▶ Exercise directions
Could you filter the data below down to the lines that hold the word "Decoración"?
------ Material shown ------
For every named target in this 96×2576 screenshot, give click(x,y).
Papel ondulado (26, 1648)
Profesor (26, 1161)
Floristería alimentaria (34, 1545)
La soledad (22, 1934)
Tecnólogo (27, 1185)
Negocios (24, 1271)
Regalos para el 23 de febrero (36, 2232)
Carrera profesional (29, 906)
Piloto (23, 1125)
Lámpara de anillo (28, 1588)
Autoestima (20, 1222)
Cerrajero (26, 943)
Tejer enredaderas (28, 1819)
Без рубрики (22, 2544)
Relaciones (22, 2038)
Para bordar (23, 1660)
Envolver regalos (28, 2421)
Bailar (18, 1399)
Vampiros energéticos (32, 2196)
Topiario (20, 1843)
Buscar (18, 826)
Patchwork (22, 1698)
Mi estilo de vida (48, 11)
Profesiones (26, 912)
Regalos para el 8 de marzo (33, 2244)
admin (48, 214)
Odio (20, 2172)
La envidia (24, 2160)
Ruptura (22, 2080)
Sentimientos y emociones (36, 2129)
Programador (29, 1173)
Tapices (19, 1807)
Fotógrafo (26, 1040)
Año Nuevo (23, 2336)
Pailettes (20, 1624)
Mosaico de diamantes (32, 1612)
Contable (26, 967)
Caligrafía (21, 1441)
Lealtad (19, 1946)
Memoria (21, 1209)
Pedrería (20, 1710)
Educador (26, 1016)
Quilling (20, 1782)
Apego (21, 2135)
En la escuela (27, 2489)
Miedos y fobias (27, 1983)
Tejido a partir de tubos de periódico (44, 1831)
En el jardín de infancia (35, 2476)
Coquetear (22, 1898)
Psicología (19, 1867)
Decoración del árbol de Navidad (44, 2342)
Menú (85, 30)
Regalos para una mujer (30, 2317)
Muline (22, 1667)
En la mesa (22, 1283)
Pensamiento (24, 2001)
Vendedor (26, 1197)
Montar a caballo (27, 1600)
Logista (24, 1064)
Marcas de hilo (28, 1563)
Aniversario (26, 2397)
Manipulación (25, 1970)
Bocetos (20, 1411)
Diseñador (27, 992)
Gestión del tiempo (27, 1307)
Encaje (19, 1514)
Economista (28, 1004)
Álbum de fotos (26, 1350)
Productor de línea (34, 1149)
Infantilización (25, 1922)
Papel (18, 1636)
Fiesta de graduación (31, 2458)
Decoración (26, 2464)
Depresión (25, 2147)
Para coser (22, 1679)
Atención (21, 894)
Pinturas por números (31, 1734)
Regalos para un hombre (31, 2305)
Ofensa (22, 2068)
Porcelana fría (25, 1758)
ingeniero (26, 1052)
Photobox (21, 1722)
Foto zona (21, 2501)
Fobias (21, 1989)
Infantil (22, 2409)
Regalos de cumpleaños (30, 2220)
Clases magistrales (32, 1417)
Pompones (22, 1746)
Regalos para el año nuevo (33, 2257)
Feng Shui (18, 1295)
------
▶ Answer to this problem
Decoración del árbol de Navidad (44, 2342)
Decoración (26, 2464)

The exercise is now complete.